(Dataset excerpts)
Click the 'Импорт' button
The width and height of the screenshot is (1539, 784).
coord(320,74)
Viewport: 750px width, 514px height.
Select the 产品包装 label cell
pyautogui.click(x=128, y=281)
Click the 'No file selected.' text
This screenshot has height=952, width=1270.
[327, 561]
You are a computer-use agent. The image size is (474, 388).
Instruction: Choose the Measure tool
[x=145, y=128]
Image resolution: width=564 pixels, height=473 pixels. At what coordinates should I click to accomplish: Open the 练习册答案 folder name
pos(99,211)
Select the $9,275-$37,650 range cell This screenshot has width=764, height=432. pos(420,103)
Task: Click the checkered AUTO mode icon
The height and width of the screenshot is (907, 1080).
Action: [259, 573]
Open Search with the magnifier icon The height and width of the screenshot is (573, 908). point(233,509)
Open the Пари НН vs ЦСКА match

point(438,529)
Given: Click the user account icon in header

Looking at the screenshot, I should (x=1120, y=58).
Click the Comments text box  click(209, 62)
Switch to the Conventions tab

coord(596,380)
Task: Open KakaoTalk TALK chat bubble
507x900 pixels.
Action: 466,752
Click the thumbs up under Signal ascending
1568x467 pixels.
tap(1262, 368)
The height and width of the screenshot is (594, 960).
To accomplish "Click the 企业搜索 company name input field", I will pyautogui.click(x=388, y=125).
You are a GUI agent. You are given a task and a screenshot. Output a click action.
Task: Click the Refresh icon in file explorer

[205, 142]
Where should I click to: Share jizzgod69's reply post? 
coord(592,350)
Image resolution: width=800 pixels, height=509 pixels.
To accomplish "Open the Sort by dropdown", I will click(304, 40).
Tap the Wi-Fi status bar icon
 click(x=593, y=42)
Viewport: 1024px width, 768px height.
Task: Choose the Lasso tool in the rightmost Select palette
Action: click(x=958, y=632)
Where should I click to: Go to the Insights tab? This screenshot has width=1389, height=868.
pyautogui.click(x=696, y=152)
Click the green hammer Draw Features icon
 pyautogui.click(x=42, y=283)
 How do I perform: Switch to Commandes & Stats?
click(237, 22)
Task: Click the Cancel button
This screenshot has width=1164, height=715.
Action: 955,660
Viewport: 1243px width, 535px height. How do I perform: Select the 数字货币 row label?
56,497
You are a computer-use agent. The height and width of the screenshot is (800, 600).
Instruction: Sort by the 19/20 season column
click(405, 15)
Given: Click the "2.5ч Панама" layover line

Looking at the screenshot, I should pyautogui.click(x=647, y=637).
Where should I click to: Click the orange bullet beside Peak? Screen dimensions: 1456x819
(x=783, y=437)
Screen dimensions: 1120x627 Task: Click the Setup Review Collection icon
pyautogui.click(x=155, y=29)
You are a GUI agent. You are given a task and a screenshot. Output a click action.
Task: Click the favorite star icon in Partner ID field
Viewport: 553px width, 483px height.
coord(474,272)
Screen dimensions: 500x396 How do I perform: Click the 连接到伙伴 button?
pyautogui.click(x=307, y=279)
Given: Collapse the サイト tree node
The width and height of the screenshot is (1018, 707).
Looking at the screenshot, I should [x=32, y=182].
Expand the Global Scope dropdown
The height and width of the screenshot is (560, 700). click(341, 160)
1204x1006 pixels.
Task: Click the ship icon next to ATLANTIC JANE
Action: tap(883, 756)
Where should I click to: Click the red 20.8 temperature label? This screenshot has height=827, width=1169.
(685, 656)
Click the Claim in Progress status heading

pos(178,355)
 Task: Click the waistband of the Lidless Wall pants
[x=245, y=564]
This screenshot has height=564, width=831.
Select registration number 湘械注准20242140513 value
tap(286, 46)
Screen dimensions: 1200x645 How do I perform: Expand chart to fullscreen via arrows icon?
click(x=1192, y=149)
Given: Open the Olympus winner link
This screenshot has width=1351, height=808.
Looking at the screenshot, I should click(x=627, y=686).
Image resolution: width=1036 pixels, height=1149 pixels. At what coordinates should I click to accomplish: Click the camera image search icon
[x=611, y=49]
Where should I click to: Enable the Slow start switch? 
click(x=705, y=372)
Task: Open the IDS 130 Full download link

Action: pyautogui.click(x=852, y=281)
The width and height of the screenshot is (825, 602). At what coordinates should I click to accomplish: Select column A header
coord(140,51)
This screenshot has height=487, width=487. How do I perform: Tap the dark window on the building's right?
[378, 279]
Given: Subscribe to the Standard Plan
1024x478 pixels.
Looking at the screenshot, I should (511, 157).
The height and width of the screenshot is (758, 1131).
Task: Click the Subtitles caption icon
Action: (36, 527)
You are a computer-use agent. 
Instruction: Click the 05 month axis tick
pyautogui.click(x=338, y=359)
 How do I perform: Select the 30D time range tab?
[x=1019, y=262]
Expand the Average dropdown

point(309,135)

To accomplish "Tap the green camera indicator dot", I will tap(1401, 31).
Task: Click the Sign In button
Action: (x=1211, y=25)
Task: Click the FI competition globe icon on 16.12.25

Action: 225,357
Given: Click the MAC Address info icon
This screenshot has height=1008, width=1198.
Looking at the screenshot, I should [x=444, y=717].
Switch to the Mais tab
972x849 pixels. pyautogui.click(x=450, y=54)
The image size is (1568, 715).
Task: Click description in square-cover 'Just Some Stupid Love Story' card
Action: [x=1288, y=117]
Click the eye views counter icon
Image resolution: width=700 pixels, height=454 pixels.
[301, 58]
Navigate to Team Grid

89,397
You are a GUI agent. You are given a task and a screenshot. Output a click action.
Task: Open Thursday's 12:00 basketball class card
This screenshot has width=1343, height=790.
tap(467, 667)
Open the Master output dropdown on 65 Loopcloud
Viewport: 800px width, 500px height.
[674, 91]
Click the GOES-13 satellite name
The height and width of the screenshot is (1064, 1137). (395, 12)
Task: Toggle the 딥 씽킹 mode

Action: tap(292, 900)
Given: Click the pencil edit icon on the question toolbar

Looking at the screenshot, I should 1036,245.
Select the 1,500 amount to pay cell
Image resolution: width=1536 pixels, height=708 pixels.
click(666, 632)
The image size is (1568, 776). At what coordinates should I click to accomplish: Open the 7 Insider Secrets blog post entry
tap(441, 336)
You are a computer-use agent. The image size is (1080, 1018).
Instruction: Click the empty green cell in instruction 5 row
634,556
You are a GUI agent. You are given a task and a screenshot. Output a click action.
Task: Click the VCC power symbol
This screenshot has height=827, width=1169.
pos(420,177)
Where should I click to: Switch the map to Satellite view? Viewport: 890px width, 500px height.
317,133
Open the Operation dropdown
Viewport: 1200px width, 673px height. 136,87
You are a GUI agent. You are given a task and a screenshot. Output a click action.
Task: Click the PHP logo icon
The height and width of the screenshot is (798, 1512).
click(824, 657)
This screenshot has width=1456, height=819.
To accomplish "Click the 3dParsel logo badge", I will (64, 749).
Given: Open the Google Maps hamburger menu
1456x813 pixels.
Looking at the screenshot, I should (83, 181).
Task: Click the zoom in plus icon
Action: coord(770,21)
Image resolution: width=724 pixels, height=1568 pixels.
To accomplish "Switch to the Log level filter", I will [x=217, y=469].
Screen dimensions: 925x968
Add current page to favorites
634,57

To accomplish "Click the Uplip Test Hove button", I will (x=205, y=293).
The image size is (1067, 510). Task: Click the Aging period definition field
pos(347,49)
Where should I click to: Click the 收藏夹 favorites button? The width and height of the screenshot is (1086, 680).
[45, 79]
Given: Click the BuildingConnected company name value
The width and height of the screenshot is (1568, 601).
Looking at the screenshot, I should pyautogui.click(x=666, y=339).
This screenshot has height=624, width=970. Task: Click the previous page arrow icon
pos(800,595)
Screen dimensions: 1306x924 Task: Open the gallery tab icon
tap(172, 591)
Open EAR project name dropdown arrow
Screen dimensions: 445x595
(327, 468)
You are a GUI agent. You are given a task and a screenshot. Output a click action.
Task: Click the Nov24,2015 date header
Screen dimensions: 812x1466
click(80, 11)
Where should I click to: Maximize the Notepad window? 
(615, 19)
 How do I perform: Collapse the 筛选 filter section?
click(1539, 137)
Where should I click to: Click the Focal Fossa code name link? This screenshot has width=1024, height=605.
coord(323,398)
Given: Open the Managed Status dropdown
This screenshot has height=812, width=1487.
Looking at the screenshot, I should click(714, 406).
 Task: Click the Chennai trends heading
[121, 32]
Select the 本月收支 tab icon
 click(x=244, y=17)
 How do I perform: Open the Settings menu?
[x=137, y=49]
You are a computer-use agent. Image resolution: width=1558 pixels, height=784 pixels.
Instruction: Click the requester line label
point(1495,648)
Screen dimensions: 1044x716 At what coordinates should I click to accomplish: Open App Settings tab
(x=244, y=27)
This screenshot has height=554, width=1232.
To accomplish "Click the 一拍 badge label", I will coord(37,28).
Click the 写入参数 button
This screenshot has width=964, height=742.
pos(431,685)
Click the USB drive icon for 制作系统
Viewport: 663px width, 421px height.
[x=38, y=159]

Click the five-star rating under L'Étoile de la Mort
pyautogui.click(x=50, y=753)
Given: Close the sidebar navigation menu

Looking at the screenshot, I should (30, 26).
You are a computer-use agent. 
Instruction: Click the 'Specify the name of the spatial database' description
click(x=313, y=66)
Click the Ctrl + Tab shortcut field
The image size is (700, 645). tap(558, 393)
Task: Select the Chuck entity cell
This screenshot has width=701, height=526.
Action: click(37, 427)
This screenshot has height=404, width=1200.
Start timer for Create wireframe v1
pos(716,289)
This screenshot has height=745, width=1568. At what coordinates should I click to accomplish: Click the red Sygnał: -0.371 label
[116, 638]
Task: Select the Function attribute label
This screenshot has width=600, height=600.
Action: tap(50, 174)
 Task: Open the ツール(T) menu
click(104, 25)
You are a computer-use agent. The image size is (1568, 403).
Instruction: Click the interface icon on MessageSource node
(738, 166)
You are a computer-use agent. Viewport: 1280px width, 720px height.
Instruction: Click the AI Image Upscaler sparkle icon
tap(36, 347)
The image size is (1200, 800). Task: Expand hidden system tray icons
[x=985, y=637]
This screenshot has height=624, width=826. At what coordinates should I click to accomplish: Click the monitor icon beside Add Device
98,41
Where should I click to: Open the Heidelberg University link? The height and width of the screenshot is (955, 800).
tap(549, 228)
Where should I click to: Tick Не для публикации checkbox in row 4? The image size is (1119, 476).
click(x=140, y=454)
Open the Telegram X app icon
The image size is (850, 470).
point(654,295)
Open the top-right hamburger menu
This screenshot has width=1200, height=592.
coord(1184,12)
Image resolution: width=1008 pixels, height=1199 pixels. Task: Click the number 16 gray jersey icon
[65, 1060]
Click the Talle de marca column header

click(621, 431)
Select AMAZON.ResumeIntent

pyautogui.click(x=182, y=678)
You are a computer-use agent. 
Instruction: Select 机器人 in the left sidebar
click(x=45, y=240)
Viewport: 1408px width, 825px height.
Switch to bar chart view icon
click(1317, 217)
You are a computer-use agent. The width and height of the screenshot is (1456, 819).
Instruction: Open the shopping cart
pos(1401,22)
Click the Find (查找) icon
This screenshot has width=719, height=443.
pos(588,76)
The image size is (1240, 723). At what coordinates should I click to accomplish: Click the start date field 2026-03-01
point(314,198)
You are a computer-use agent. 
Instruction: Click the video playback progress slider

## [PROBLEM DESCRIPTION]
Using the records above, report how many lines include "company", with no words around the number.

## [RESPONSE FOR THIS EXERCISE]
2